The secretly awesome thing about kanten is that the sea vegetable that gels it is fiber rich and filling, so it is a light way to stave off hunger, as well as to hydrate with vitamin-rich fruit. It’s touted as a weight loss aid in Japan, if that’s of interest to you. I just love the way it melts in my mouth.
(I made a lovely Green Tea Kanten in this link)
Fruity Kanten is a Summer Treat
Kanten is actually the Japanese word for Agar Agar, the gelling powder, flakes or bars made from a kind of red algae. Don’t worry, it’s not even recognizable as a sea vegetable or algae, once wit’s been processed. I used powdered agar agar in this dish, for convenience. It’s similar to gelatin, but behaves a little differently. Because it’s a natural product, it sometimes varies in gelling power. It’s not a problem, in this dessert. If your kanten doesn’t set up, just strain it back into the pan, whisk in a teaspoon of agar powder, and heat until dissolved, then pour it over the currants in the baking dish to set.
Ruby Red Fruit in Sweet Kanten
Because of the nature of agar, the final gel has an almost linear texture, that cleaves into subtle shapes that remind me of rock formations. It’s still gorgeous and luminous in the light, and hey, no animals hooves were rendered to make it. Just plants. It also stays set at room temperature, unlike the melting jello of your youth. It’s most fun to eat when cold, though, and it keeps for a few days in the fridge.
To keep it simple, I just used bottled apple juice. You can use any juice you want, as long as you keep color in mind. I wanted a neutral color so that the currants could shine.
Red Currants are a Local Delicacy
When I hear red currant, I usually think of British food. Red currants seem to be synonymous with scones and jams from across the pond. But, who knew, the grow here in Minnesota! I was thrilled to find a stand selling them right here at the Mill City Market.
Good Courage Farm is a new vendor at the market, and it’s great to see some uncommon fruits, like gooseberries and currants, among the tried and true produce. The graceful trailing stems of berries are too pretty to pass up, and I hope that they are selling out every week.
Of course, kanten is as flexible as it is easy. Switch out the juice, or use another fruit, and it will be just as welcome when you crave something a little bit sweet. The bounty of local fruit is always inspiring, but it always seems to come at the hottest time of the year. I know I can only bake so many pies or scones before I’m ready for some kanten.

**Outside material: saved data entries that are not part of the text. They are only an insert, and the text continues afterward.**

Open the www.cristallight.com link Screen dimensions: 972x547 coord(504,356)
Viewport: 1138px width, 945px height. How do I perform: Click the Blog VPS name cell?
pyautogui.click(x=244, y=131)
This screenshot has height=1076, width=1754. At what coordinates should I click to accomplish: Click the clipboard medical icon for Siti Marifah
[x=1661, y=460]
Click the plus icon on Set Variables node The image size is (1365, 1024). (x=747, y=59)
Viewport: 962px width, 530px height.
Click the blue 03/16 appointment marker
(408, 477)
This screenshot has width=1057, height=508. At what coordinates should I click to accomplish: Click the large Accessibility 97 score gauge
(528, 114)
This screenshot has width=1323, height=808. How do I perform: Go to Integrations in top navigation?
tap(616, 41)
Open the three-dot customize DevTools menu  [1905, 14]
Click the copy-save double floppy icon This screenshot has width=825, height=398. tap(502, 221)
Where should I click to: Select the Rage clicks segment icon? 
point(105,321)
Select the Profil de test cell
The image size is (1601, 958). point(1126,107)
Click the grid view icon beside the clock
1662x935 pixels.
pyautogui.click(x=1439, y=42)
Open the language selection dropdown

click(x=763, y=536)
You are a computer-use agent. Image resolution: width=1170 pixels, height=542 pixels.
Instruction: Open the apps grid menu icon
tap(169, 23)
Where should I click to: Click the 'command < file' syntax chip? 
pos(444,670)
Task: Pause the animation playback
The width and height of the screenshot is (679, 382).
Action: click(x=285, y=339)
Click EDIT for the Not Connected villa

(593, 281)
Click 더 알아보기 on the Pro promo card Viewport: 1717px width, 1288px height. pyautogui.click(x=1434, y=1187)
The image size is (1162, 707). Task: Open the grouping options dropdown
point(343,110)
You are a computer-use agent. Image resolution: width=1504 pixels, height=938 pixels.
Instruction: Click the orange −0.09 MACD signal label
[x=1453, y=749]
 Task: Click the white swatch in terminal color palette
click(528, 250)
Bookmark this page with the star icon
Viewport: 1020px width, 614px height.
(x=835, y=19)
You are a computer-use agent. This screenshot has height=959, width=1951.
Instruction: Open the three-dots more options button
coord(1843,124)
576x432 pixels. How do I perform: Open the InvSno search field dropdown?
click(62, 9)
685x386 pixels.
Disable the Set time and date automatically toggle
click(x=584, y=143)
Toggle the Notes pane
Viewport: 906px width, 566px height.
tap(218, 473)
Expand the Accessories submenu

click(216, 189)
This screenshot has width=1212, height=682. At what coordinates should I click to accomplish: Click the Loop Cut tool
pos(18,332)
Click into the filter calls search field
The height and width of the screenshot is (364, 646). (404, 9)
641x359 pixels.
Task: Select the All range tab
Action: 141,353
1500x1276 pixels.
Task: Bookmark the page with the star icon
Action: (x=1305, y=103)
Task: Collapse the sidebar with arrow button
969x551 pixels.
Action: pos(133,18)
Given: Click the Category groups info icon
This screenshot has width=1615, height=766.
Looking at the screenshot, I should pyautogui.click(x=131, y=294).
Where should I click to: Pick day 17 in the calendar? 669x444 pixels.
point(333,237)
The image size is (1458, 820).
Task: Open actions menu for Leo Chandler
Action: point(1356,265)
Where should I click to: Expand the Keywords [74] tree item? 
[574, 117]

Make kanten a summer staple at your house, and keep cool all season long.
Fresh Red Currant Kanten
Miss jello? Kanten is the vegan version that we can eat with abandon.
- 1 cup fresh red currants or fresh cranberries
- 4 cups apple juice
- 2 teaspoons powdered agar
- optional sweetener
Wash the currants and pull from the stem, pat dry. Lightly oil a 9 by 9 inch or similar size dish.
In a 2 quart pot, whisk the apple juice, agar, and an optional half cup organic sugar, if desired. Place over medium heat and bring to a simmer, whisking until the agar is dissolved.
Sprinkle the currants over the bottom of the container. Pour the hot kanten over the currants, use a spoon to distribute the currants evenly.
Chill until firm. Slice in 12 squares. serve garnished with more currants and plant-based whipped "cream," if desired.